### List of tasks
• 1. Answer these questions using the text on internet memes:
(a) Which two social media sites does it name?
(b) What media types does it list as commonly used in memes?
(c) Who would generally be expected to own the original media?
• 2. Resume the text on internet memes and copyright, picking up after its final sentence.

───── Reading text ─────

If you’re a frequent user of social media sites such as Twitter and Instagram, the chances are that you’re familiar with internet memes.
Often with whole pages dedicated to them, they’re very easy to come by - you might have even created one yourself.
For those who are unfamiliar with the concept, memes are an internet sensation which takes place in the form of a sort of collective joke, where one person will take an image or screenshot, add satirical text to it, and share it on social media.
This can then be copied by other people across the platform, with alterations in the text to suit different situations.
An example of some of the media types commonly used in internet memes are snapshots from television shows and films, celebrity interviews, and stock images.
Really, there aren’t any limits on what can and cannot become an internet meme.
A single image can be saved, edited, and shared thousands of times, over and over.
Memes are created in jest, as a piece of light-hearted fun. But who retains the right to a meme?
Is it possible to regulate the use of copyrighted materials used in memes?
Generally, you would expect the creator of the original media to have ownership over their content, and one would expect there to be ramifications if someone uses it without the correct permissions from the creator, especially when used for commercial gain.

───── Given data ─────

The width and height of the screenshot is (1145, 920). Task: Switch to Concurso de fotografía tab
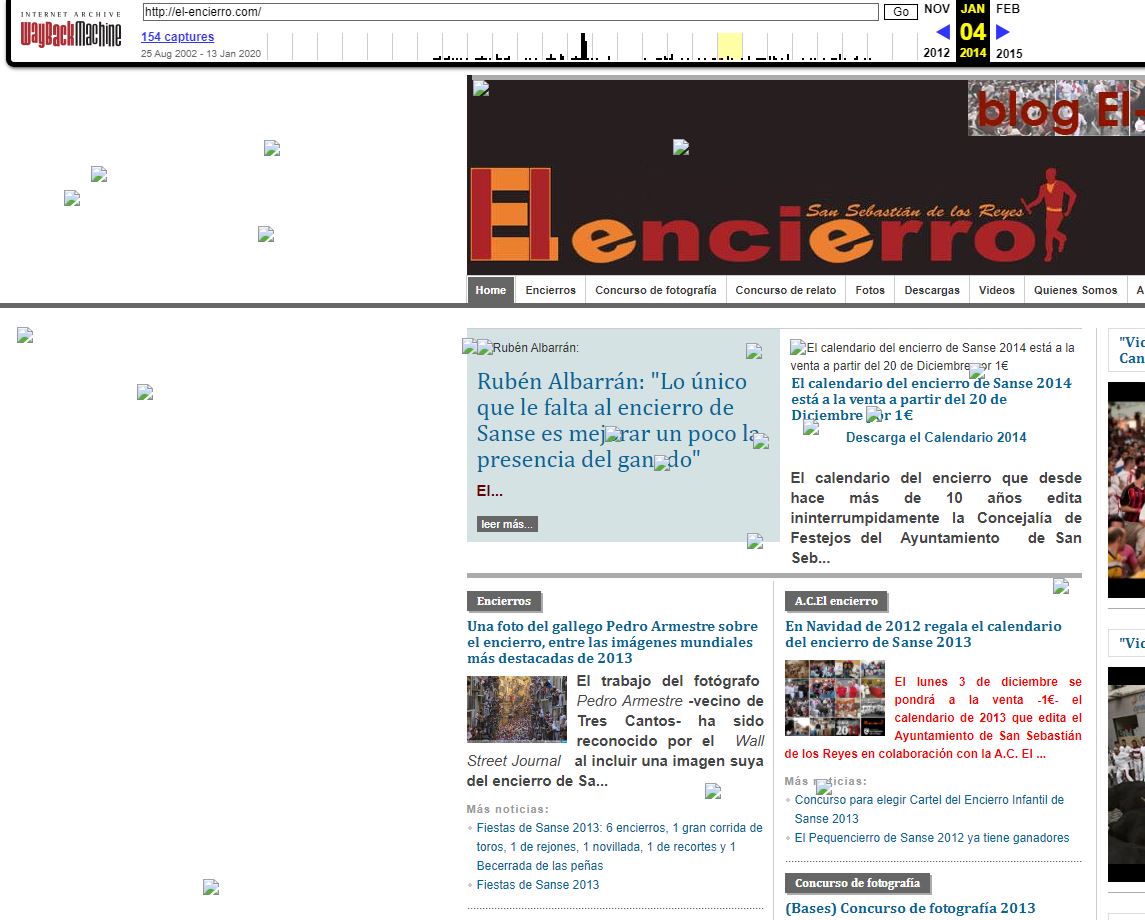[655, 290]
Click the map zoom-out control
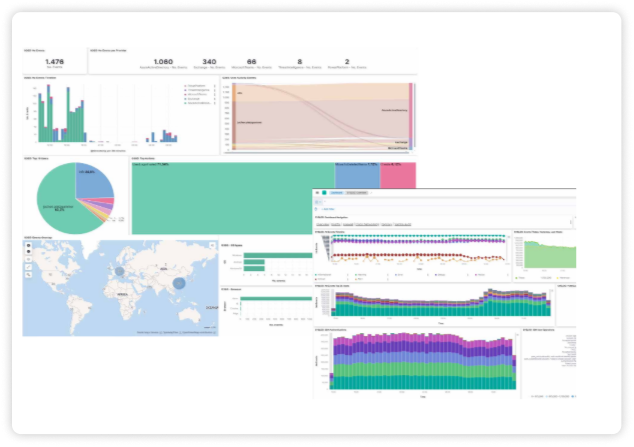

─────

### Answers per task
• 1.
(a) Twitter and Instagram.
(b) Snapshots from television shows and films, celebrity interviews, and stock images.
(c) The creator of the original media.

• 2.
And though memes aren’t generally used for commercial purposes, they may still be in violation of copyright laws.
But with the widespread use of potentially copyrighted materials on social media, it isn’t always possible to pin down the origin of a new meme, or stop others from using it on such a grand scale.
Fair use, an exception which sometimes allows copyrighted works to be used for educational purposes, is unlikely to apply to memes.
With these images, the copyright impact is minimal, so long as the image is free to use and is listed as ‘available for reuse.’
This means that the copyright owner has granted the licence for others to reuse the image, even without credit.
Occasionally, people will attempt monetise a meme – reality television star Kylie Jenner did just that when internet users made a meme out of something that she said in an interview.
In this case, the origin of the meme was clear, which lead Jenner to create merchandise with the popular saying on it for profit.
This, however, did not stop others from using and creating new content with the meme, for free and for profit.
Which begs the question, is it possible to regulate the copyright on a meme? Should memes be copyrighted?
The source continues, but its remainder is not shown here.